**Exercise details**. What is needed is an exact reproduction of the lines from the one that contains "Where should I click to: Click" through the end of the data, both included and nothing else, with pictures omitted.

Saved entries
------------------------
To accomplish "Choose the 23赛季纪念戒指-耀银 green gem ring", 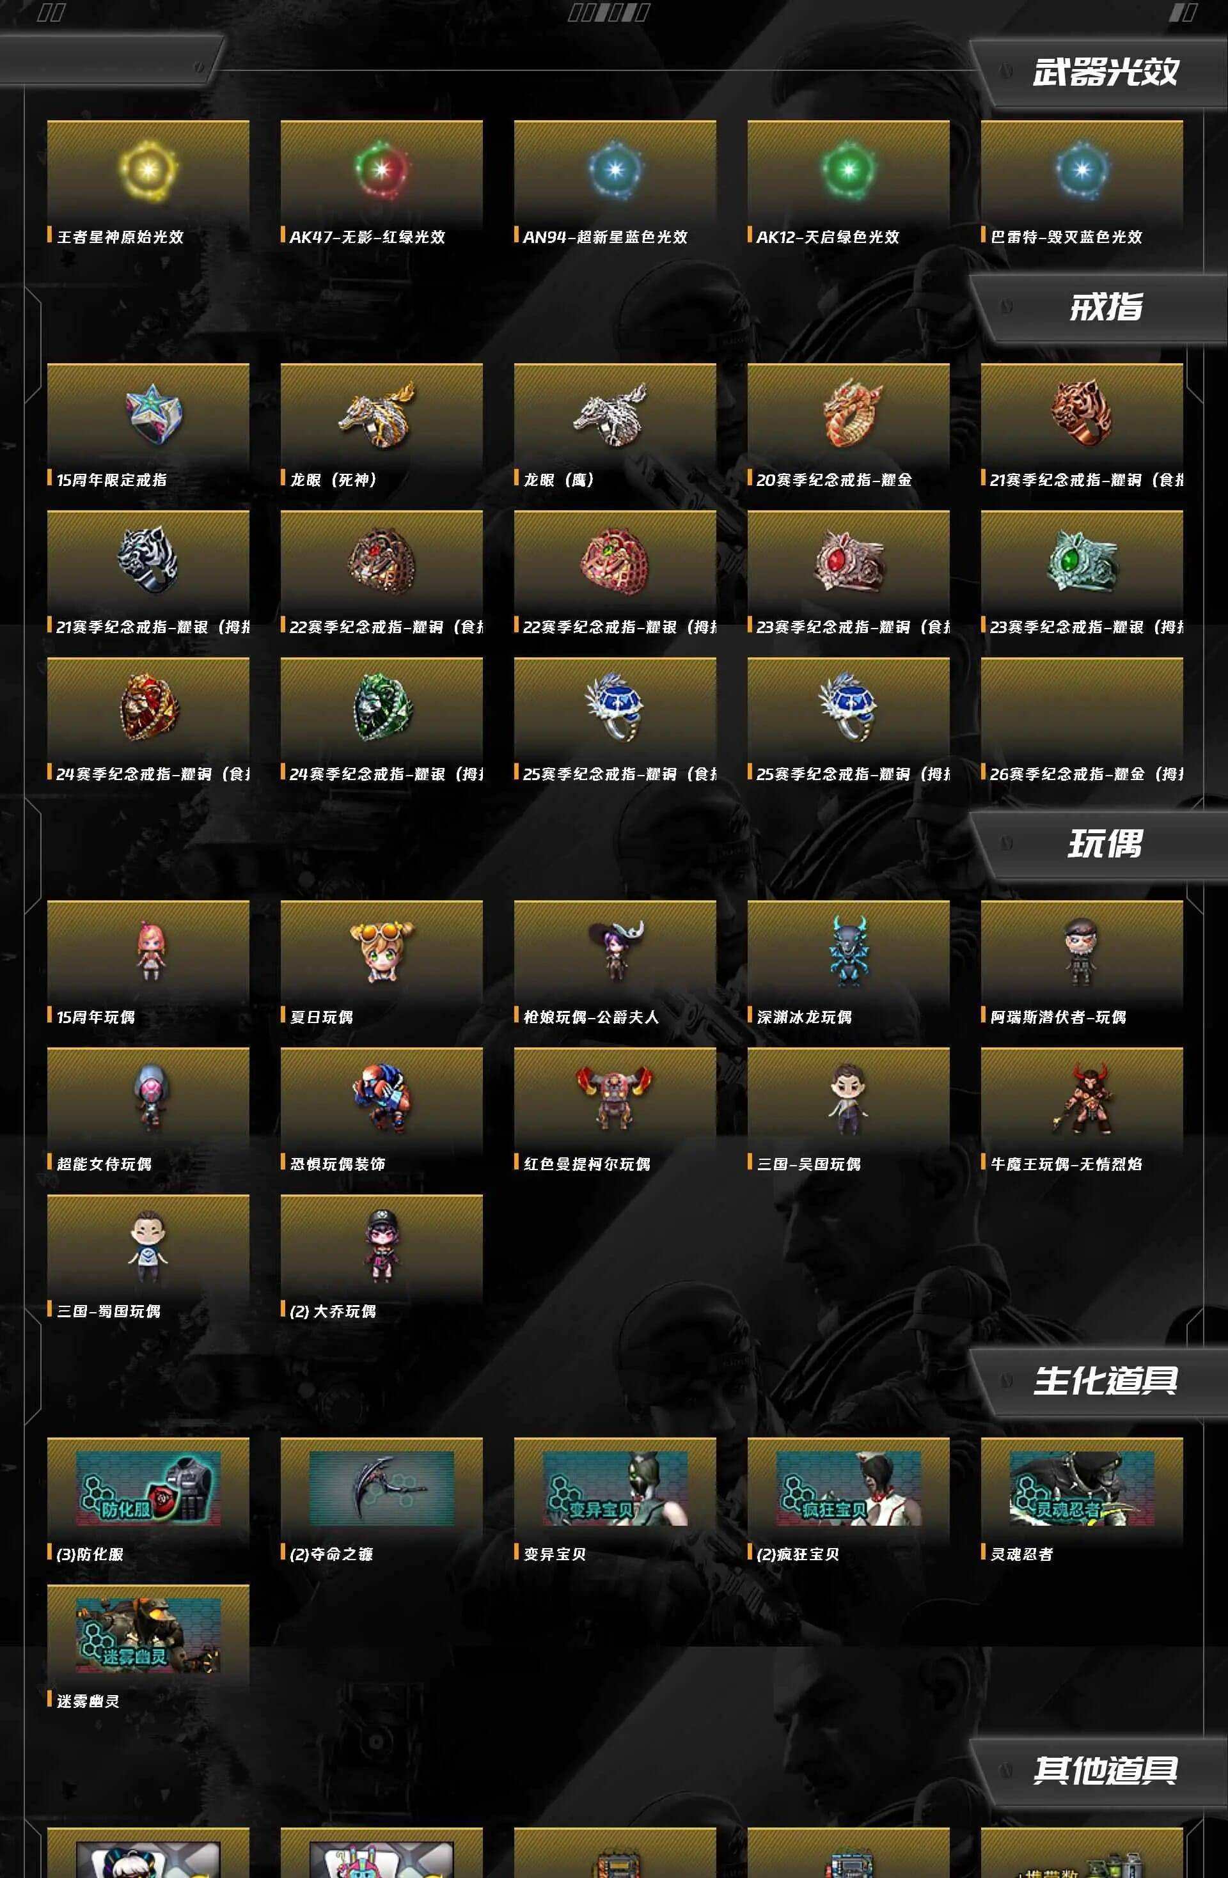I will tap(1082, 561).
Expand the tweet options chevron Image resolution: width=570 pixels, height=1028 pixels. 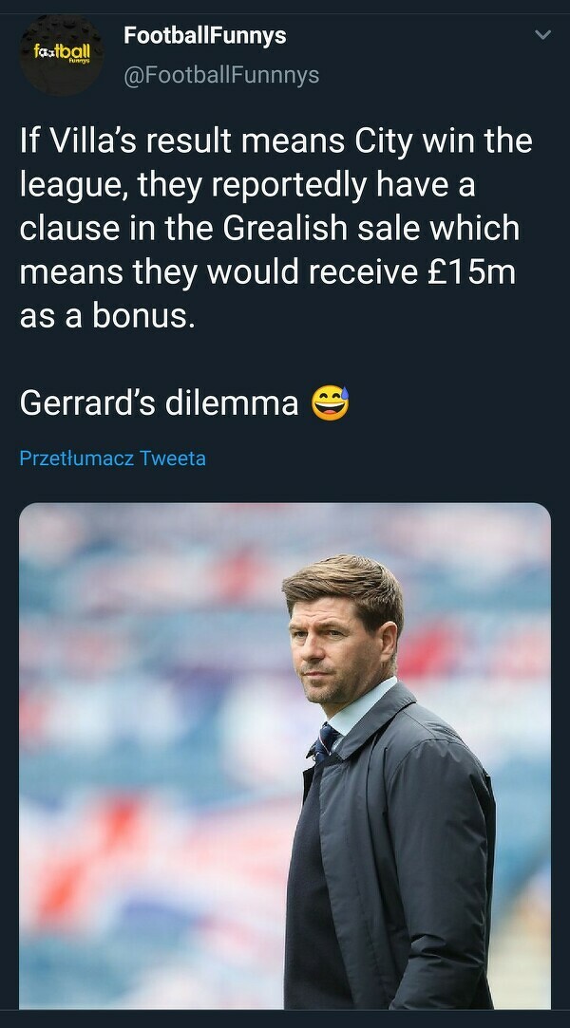pyautogui.click(x=542, y=36)
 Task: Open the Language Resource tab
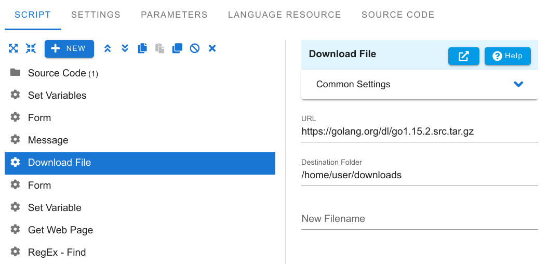285,15
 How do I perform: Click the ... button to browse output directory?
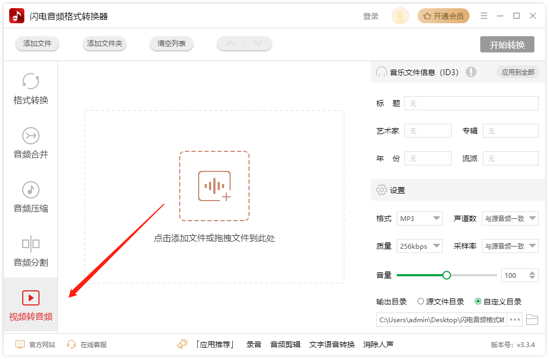(514, 320)
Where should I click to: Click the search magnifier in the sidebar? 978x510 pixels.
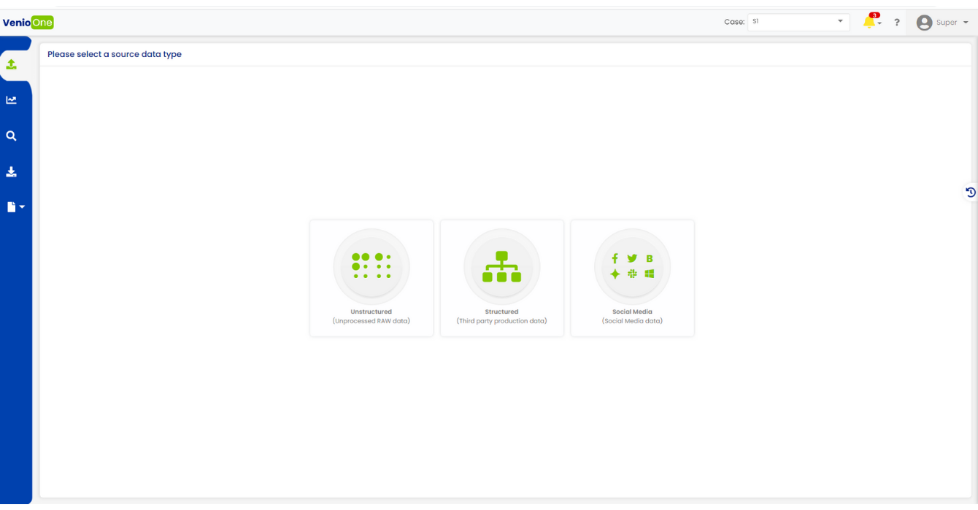tap(11, 136)
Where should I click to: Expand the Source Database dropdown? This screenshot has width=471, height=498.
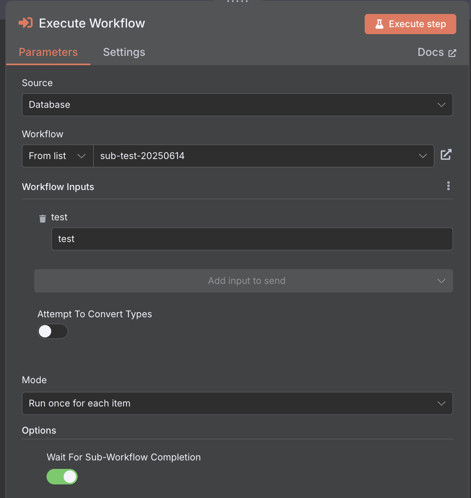[x=237, y=105]
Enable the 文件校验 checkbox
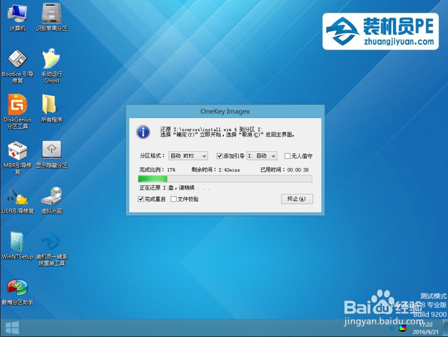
------------------------
**Solution for this problem**.
Where should I click to: Click the search magnifier in the sidebar? 978x510 pixels.
tap(11, 136)
Where should I click to: Expand the Source Database dropdown? This screenshot has width=471, height=498.
[x=237, y=105]
Enable the 文件校验 checkbox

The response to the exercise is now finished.